In astronomy, stellar classification is a classification of stars based on their spectral characteristics. The spectral class of a star is a designated class of a star describing the ionization of its chromosphere, what atomic excitations are most prominent in the light, giving an objective measure of the temperature in this chromosphere. Light from the star is analyzed by splitting it up by a diffraction grating, subdividing the incoming photons into a spectrum exhibiting a rainbow of colors interspersed by absorption lines, each line indicating a certain ion of a certain chemical element. The presence of a certain chemical element in such an absorption spectrum primarily indicates that the temperature conditions are suitable for a certain excitation of this element. If the star temperature has been determined by a majority of absorption lines, unusual absences or strengths of lines for a certain element may indicate an unusual chemical composition of the chromosphere.

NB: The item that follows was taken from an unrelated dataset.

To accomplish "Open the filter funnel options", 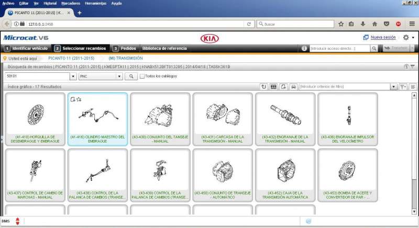I will 402,86.
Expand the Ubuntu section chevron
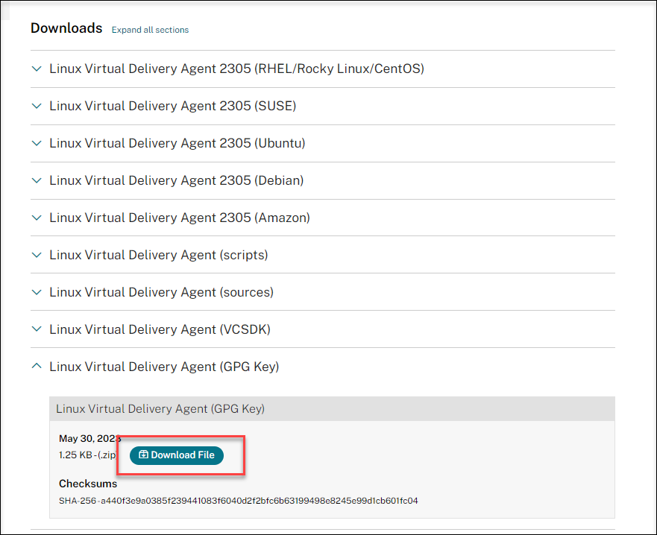Image resolution: width=657 pixels, height=535 pixels. coord(37,143)
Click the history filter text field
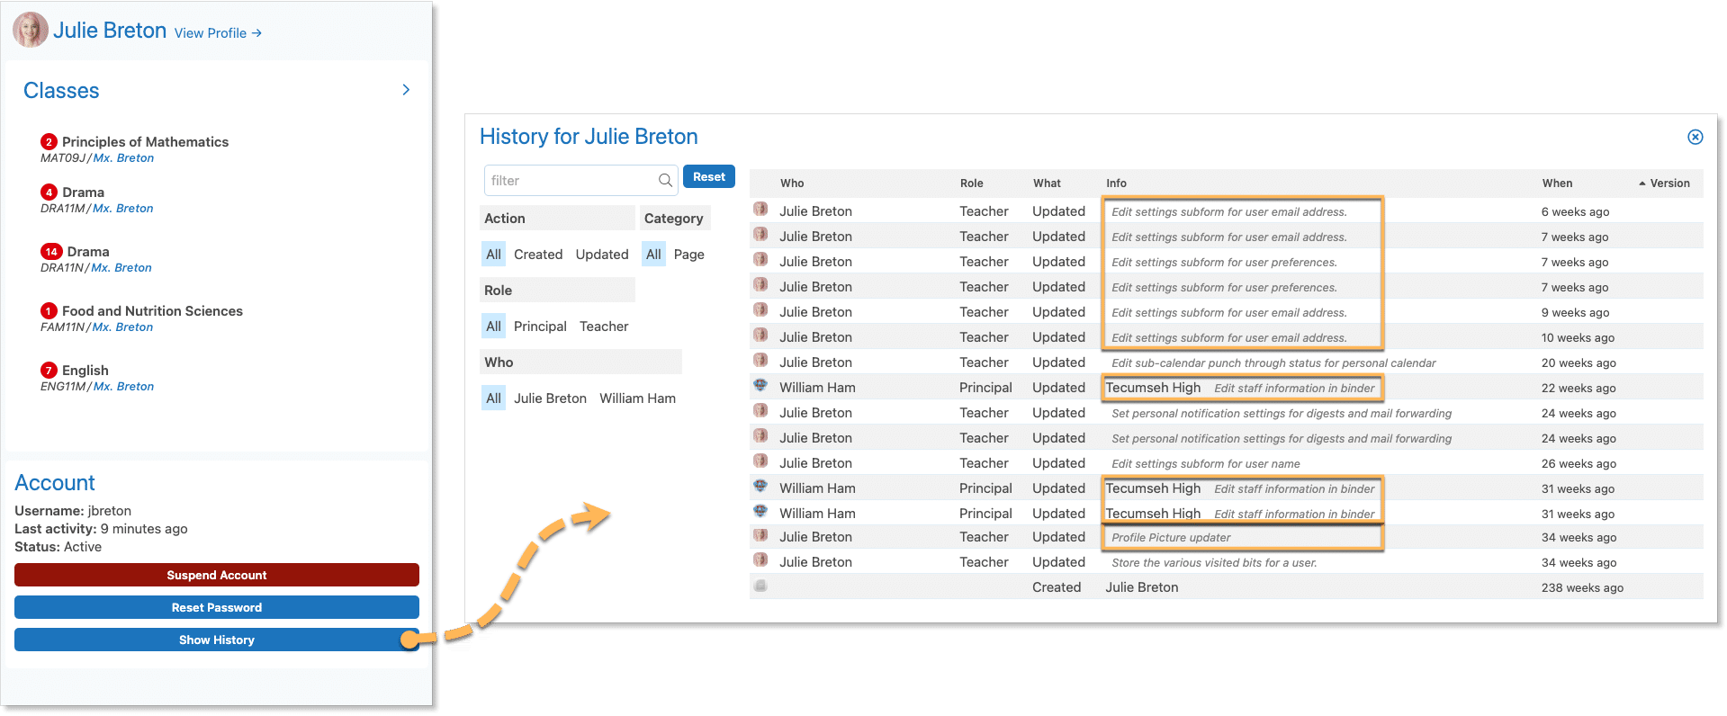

Most stars are currently classified using the letters O, B, A, F, G, K, and M (usually memorized by astrophysicists as "Oh, be a fine girl/guy, kiss me"), where O stars are the hottest and the letter sequence indicates successively cooler stars up to the coolest M class. According to informal tradition, O stars are called "blue", B "blue-white", A stars "white", F stars "yellow-white", G stars "yellow", K stars "orange", and M stars "red", even though the actual star colors perceived by an observer may deviate from these colors depending on visual conditions and individual stars observed. The current non-alphabetical scheme developed from an earlier scheme using all letters from A to O; the original letters were retained but the star classes were re-ordered in the current temperature order when the connection between the stars' class and temperatures became clear. A few star classes were dropped as duplicates of others.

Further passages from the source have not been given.